The technical result achieved is to ensure continuous control of milk quality throughout the entire milking process.

Fig. 1 shows a functional diagram of the proposed milk quality analyzer, containing a printed circuit board 1, optical narrow-band filters 2, photodiodes 3, ADC 4, control controller 5, galvanic isolation of R-485 port 6, galvanic isolation of power supply circuits 7, and a broadband radiation source 8.

Fig. 2 shows the external appearance of a broadband radiation source - krypton-a) and halogen-b).

Fig. 3 shows the emission spectrum of a halogen source,

Fig. 4 - the transmission bands of the optical filters of the first version of the photo detector,

Fig. 5 - transmission bands of optical filters of the second version of the photo detector.

The proposed device operates as follows.

The milk quality analyzer comprises a printed circuit board 1 mounted on one side of the transparent milk pipeline surface and containing narrow-band optical filters 2, photodiodes 3, an ADC 4, a control controller 5, and galvanic isolation units 6 and 7. Such an analyzer, using a broadband radiation source, reduces the measurement time, since the use of optical narrow-band filters 2, sixteen photodiodes 3, and an ADC 4 operating in parallel will reduce the measurement time by 16 times, since the entire spectrum will be measured in parallel in one go, rather than sequentially in 16 passes.
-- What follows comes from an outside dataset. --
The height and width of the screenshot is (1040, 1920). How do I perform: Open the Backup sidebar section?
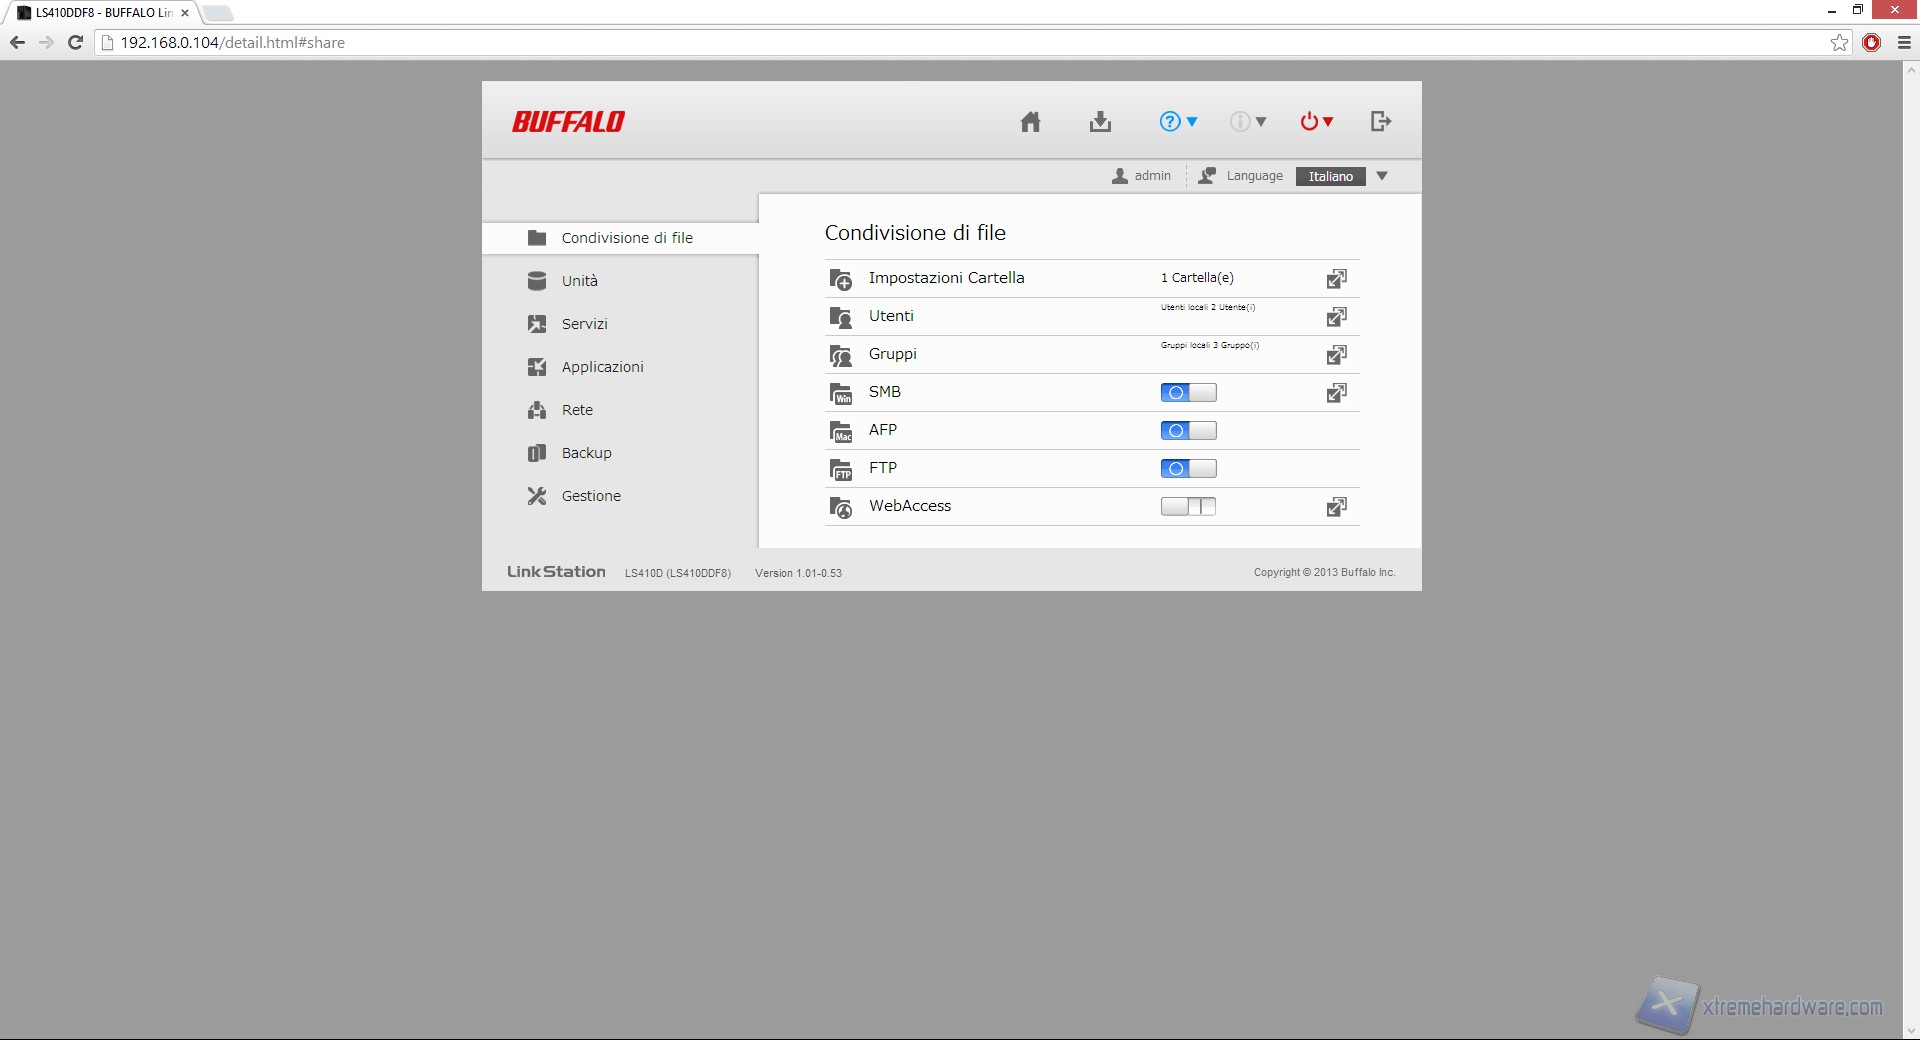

A krypton or halogen emitter 8, for example, can be used as a broadband radiation source (Fig. 2a and b).

The broadband radiation source generates a spectrum in the range from 350 nm to 1000 nm - Fig. 3. To isolate individual sections of the spectrum, optical filters with passbands are used on the receiving side - Figs. 4 and 5.

Under each optical filter there is a photodiode, from the output of which the analog signal is fed to the ADC input and then read in digital form by the controller, which performs preliminary spectrum processing and transmits data via the RS-485 port.

Sources of information

1. Patent EP 1444501 B1 dated 08.11.2001.

2. Journal of Near Infrared Spectroscopy, Volume 16 Issue 4, Pages 389-398 (2008).

3. http://www.nirtech.net/DairyAnalyser.htm.

4. Patent No. 47527 RU, GOIN 33/04, published on August 27, 2005.

Claims (1)

A milk analyzer characterized in that it is a printed unit designed with the possibility of installation on the surface of a transparent milk pipeline, containing optical narrow-band filters connected to photodiodes connected to analog-to-digital converters, the outputs of which are connected to a computing and information unit designed in the form of a control controller, to the inputs of which a galvanic isolation of the RS-485 port and a galvanic isolation of the power supply circuits are connected, wherein the analyzer contains 16 photodiodes connected to 16 analog-to-digital converters located in parallel.